**** Excerpted records ****

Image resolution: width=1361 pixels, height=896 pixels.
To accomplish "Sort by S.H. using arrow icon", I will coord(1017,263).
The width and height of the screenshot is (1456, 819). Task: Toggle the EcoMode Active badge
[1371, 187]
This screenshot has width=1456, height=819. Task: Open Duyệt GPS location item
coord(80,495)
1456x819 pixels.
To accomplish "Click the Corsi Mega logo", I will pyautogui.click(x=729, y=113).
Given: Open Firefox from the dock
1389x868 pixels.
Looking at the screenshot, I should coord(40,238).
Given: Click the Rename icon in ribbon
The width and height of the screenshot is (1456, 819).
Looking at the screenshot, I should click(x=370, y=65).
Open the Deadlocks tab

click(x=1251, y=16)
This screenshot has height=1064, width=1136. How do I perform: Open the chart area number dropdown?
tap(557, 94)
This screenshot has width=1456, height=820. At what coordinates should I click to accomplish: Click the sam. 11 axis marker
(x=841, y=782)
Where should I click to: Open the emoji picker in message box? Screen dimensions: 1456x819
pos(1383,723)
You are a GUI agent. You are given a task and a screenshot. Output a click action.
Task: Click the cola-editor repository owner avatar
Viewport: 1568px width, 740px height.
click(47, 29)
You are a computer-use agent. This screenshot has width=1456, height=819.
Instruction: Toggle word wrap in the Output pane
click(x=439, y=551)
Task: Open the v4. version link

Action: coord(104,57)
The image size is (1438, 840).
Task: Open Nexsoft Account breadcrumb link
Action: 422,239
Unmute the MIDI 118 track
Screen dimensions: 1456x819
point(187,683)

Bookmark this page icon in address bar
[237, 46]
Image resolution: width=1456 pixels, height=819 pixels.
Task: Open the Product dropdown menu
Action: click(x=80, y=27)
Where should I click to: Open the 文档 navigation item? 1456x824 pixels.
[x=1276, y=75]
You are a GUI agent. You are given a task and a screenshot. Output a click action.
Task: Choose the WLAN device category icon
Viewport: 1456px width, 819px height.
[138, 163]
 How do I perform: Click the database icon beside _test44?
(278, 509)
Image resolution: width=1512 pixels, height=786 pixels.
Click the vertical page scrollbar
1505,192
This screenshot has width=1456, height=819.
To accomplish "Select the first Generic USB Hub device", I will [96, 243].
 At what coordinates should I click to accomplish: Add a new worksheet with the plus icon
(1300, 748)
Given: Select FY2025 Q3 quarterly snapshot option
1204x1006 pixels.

****

Problem statement: Your task is to give the records above again, exactly.

Exercise output:
Image resolution: width=1361 pixels, height=896 pixels.
To accomplish "Sort by S.H. using arrow icon", I will coord(1017,263).
The width and height of the screenshot is (1456, 819). Task: Toggle the EcoMode Active badge
[1371, 187]
This screenshot has width=1456, height=819. Task: Open Duyệt GPS location item
coord(80,495)
1456x819 pixels.
To accomplish "Click the Corsi Mega logo", I will pyautogui.click(x=729, y=113).
Given: Open Firefox from the dock
1389x868 pixels.
Looking at the screenshot, I should coord(40,238).
Given: Click the Rename icon in ribbon
The width and height of the screenshot is (1456, 819).
Looking at the screenshot, I should click(x=370, y=65).
Open the Deadlocks tab

click(x=1251, y=16)
This screenshot has height=1064, width=1136. How do I perform: Open the chart area number dropdown?
tap(557, 94)
This screenshot has width=1456, height=820. At what coordinates should I click to accomplish: Click the sam. 11 axis marker
(x=841, y=782)
Where should I click to: Open the emoji picker in message box? Screen dimensions: 1456x819
pos(1383,723)
You are a GUI agent. You are given a task and a screenshot. Output a click action.
Task: Click the cola-editor repository owner avatar
Viewport: 1568px width, 740px height.
click(47, 29)
You are a computer-use agent. This screenshot has width=1456, height=819.
Instruction: Toggle word wrap in the Output pane
click(x=439, y=551)
Task: Open the v4. version link

Action: coord(104,57)
The image size is (1438, 840).
Task: Open Nexsoft Account breadcrumb link
Action: 422,239
Unmute the MIDI 118 track
Screen dimensions: 1456x819
point(187,683)

Bookmark this page icon in address bar
[237, 46]
Image resolution: width=1456 pixels, height=819 pixels.
Task: Open the Product dropdown menu
Action: click(x=80, y=27)
Where should I click to: Open the 文档 navigation item? 1456x824 pixels.
[x=1276, y=75]
You are a GUI agent. You are given a task and a screenshot. Output a click action.
Task: Choose the WLAN device category icon
Viewport: 1456px width, 819px height.
[138, 163]
 How do I perform: Click the database icon beside _test44?
(278, 509)
Image resolution: width=1512 pixels, height=786 pixels.
Click the vertical page scrollbar
1505,192
This screenshot has width=1456, height=819.
To accomplish "Select the first Generic USB Hub device", I will [96, 243].
 At what coordinates should I click to accomplish: Add a new worksheet with the plus icon
(1300, 748)
Given: Select FY2025 Q3 quarterly snapshot option
1204x1006 pixels.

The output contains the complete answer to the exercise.